Why do I feel like I have anything worth reading?
Why am I returning to this?
I'm not sure what the answers are to any of those questions. I just have words inside me that are beginning to shout quite loudly. I waste them on comments sections on the Guardian and ephemeral Facebook updates and I should be putting them to better use. I'm not sure what is worth reading about and I don't know yet which direction my renewed blog will go.
I look at the labels that I set up when I began this blog back in 2009: being organised, Cycling, daily hack, discipline, family, Family fun, feminism, God stuff, , maternity leave, night time parenting, pregnancy, the payoff, work conditions, Yummy stuff...

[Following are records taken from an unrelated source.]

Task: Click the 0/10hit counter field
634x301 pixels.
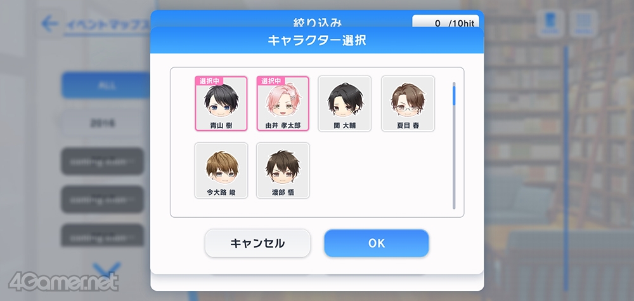Action: click(x=446, y=22)
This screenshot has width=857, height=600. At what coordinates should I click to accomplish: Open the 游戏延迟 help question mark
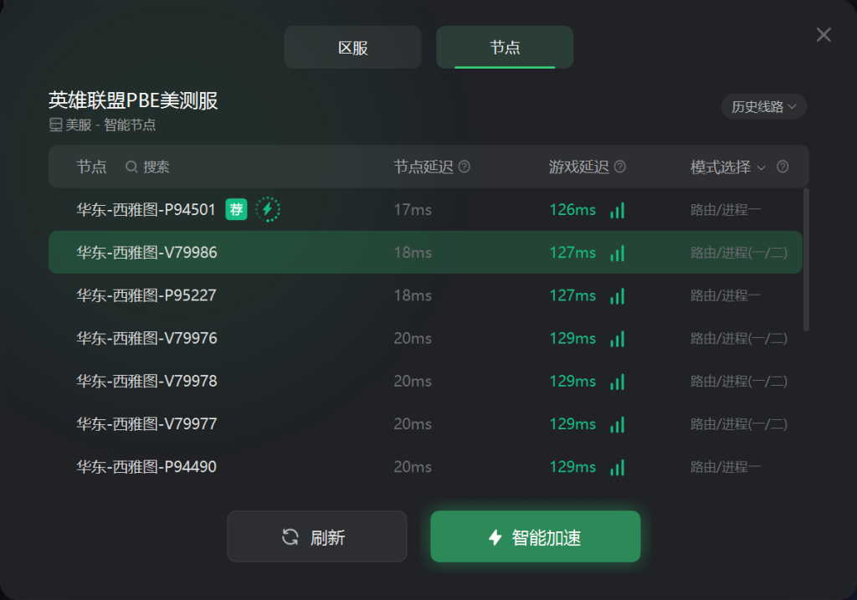[x=620, y=167]
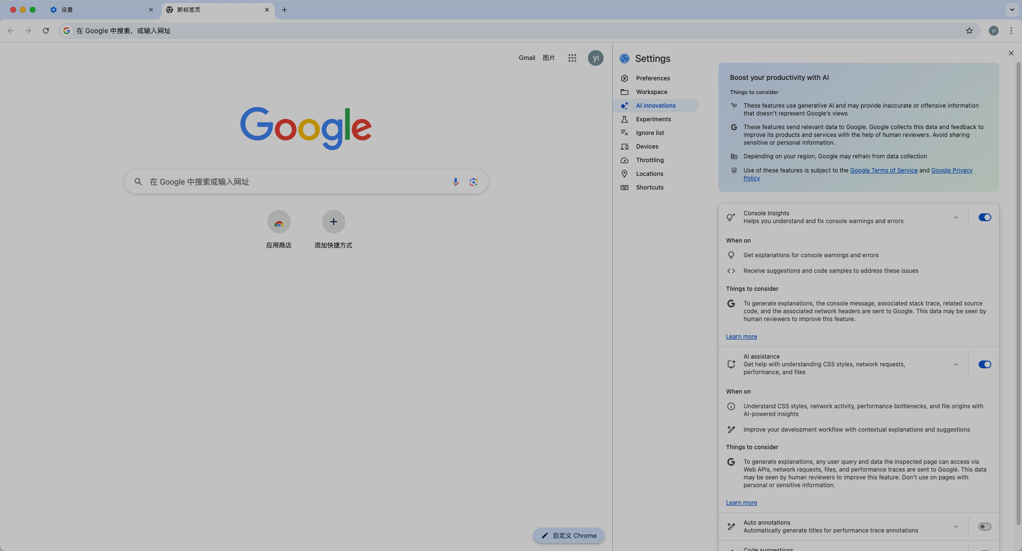Image resolution: width=1022 pixels, height=551 pixels.
Task: Disable the Console Insights toggle
Action: point(984,217)
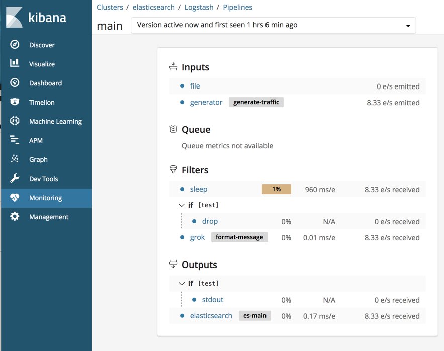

So many of those still apply (some don't, thank God) but I'm a much more private person than I used to be. I won't discuss specific children's issues any more because I'm increasingly uncomfortable with putting their lives online, even under assumed names. We've been through devastating things - deaths, mental illness, physical illness, incredible challenges... all great blog fodder but none of them suitable for me to type out here. Not yet, anyway.
What labels would I put on my life today that aren't already there? Triathlon. Mental health. Jazz. Ageing. Adult children. Money. Balance. Health, health, health.
What labels govern your life right now?
Well, off to write my first blog post of substance. Welcome back, dear readers, if you are still reading.